18.00 Uhr Nach meinem kurzen Zwischenstopp in den Sümpfen Südfloridas, setze ich die Fahrt fort und lege die letzten 26 Meilen bis zum Lowbank Drive in einer Rekordzeit von unter 30 Minuten zurück - das soll mir erst mal einer nachmachen. 

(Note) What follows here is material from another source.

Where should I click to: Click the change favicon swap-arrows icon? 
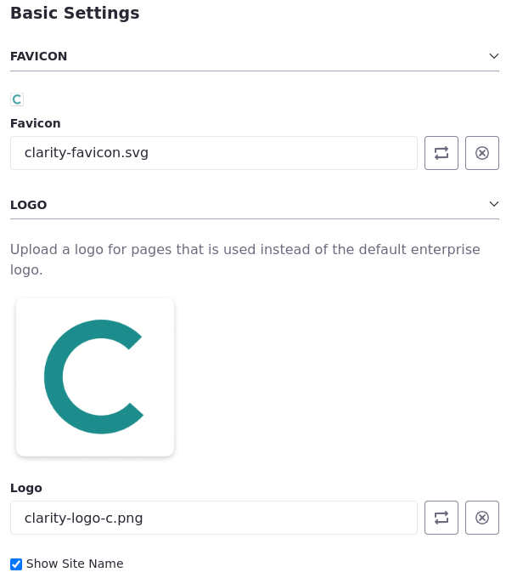[x=441, y=153]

18.30 Uhr Zuhause angekommen, klingle ich unverzüglich am Eigenheim meines Nachbarn und teile Herrn Wang mit, dass ich James zum "Miami International Airport" gebracht und mir die vorgelagerten Inseln von Miami Beach angesehen habe. Mein Bekannter freut sich sehr und lädt mich zu einem gemeinsamen Abendessen in Julies Restaurant ein. Da ich bereits gegessen habe, winde ich mich aus der Verantwortung und erwidere, dass ich müde bin und zeitig ins Bett gehen will. Herr Wang nickt verständnisvoll und sagt, dass er mich morgen zum Frühstück abholen wird - wie schön. 
19.15 Uhr Nachdem ich eine kalte Dusche genossen und meine Kleider gewechselt habe, falle ich schaumweinschlürfend aufs Wohnzimmersofa und lasse den langen Tag mit einem gepflegten Fernsehabend ausklingen. Wie es sich für einen politikinteressierten Menschen gehört, verfolge ich als erstes eine Nachrichtensendung auf CNN und erfahre, dass Israel trotz der Friedensverhandlungen mit den Palästinensern immer noch mit Raketen beschossen wird - wo soll das noch hinführen mit dieser Welt. 
20.00 Uhr Im Anschluss drücke ich mich durch die vielen Programme und verweile letztendlich auf dem Sendeplatz von SHOE, um mir das von Kritikern hochgelobte englische Drama "Billy Elliott" anzusehen. Wie jedes Kind weiss, erzählt der Film die Lebensgeschichte des elfjährigen Billy, der unbedingt Tänzer werden möchte. Nach vielen Streitereien mit seiner Familie, verlässt der brave Bube das nordenglische Elterhaus und wird im fernen London ein gefeierter Bühnenstern - wie aufregend. 
21.30 Uhr Nachdem sich alles zum Guten gewendet hat, drücke ich laut gähnend auf den "OFF" (löblich: AUS) Knopf der neumodernen Fernbedienung und unternehme einen letzten Rundgang durchs Ferienhaus. Danach gehe ich zufrieden ins Bett und schlafe bald ein. Gute Nacht.